DEAN'S Preface

Yoshio Higuchi
Dean of Graduate School of Business and Commerce

A subject of social sciences

After the end of the cold war, we are facing many new social and economic conflicts. Giving our careful considerations on the background of these problems, we could be identified in the fact that two types of human societies had, through the 20th century, competed with each other for dominance in the world. One of them was a totalitarian system and the other a free, individualistic system.

In the former system, it was believed for a long time that a group of the power elite should be able to recognize the needs and wants of people forming a society and to draw an optimum blueprinted plan toward an ideal human society. However, in spite of such a belief, individuals under this system, who had been compelled to obey the control from above, had gradually lost the will to exercise their own originality and ingenuity.

These were situations that no one in the system had expected. We are able to call these situations an "unitended result of human actions", arising from the fact of limitations of human knowledge and abilities compared with unlimited diversities of the world surrounding us.

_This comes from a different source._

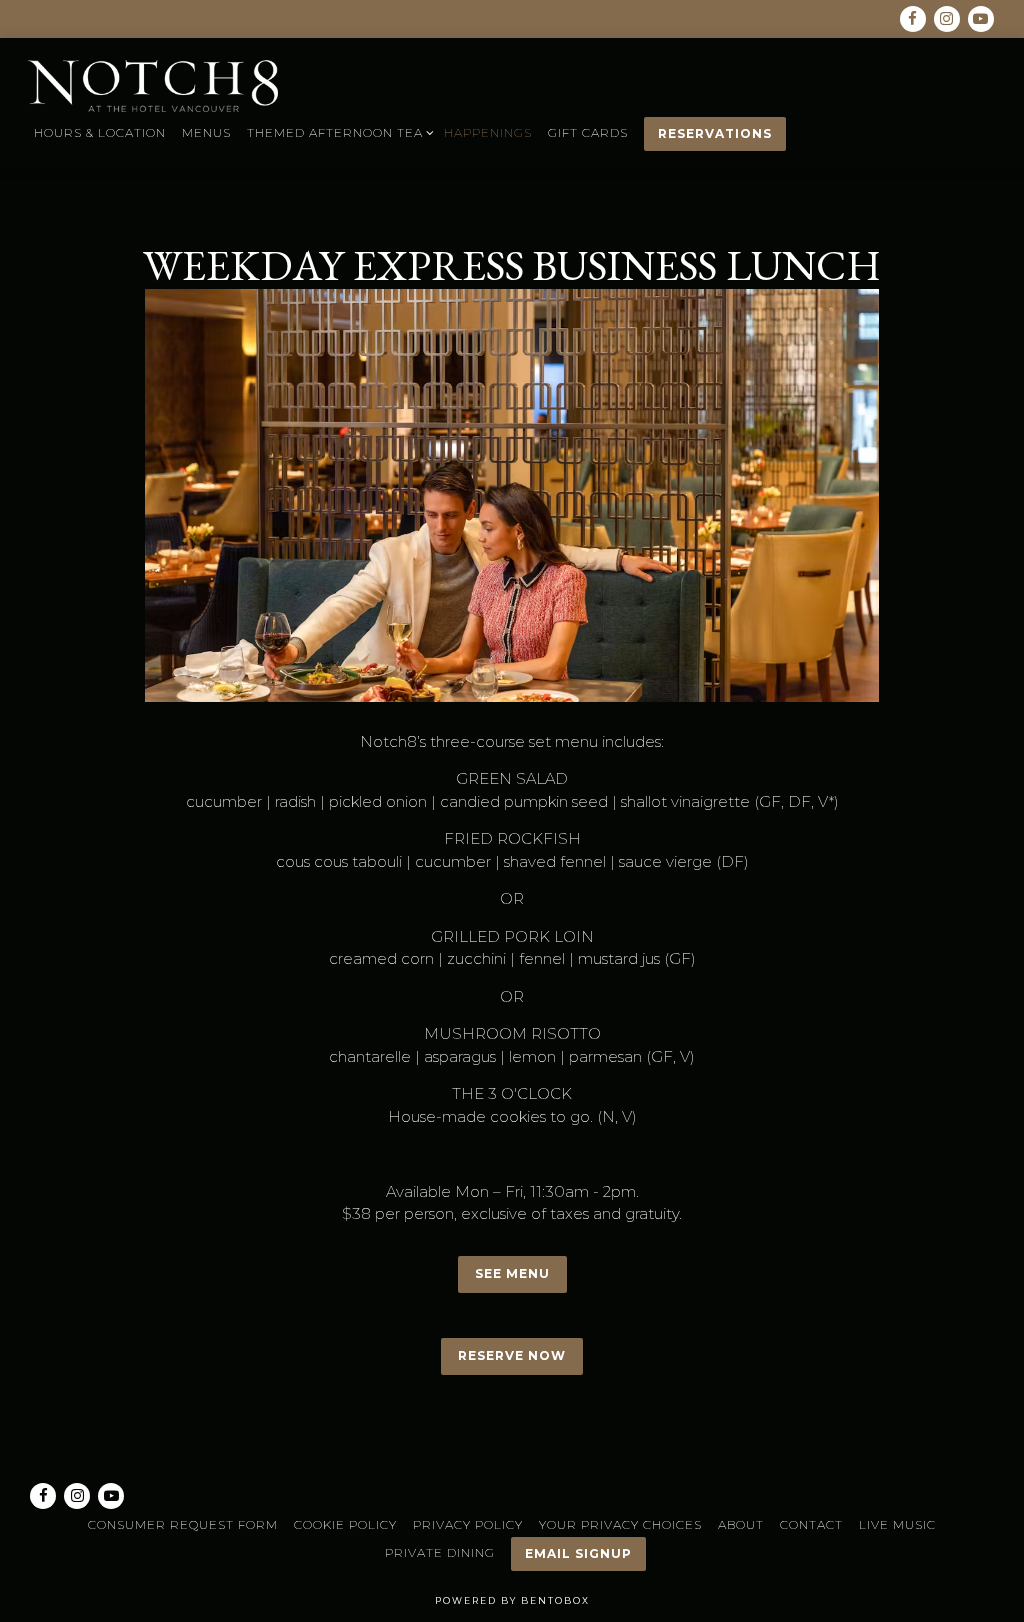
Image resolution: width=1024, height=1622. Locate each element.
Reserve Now (512, 1355)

It has become steadily clear that such a design by the power elite was impossible through the collapse of the former type of social system. Some people might say that it means a victory of the free, individualistic social system. At the same time, however, it is also true that there are many problems in this latter system which is losting a potent competitor following quite a different value. These problems arising from social actions by free individuals should be improved not through large scale drastic social experiments but through a piecemeal social engineering. This is the case that knowledge of the social sciences could prepare some meaningful devices for human societies.

You will read and discover various research areas on business and commerce in our curriculum of the graduate school. We hope that our curriculum may be useful for your academic researches to come to grips with and solve problems related to "unintended results of human actions".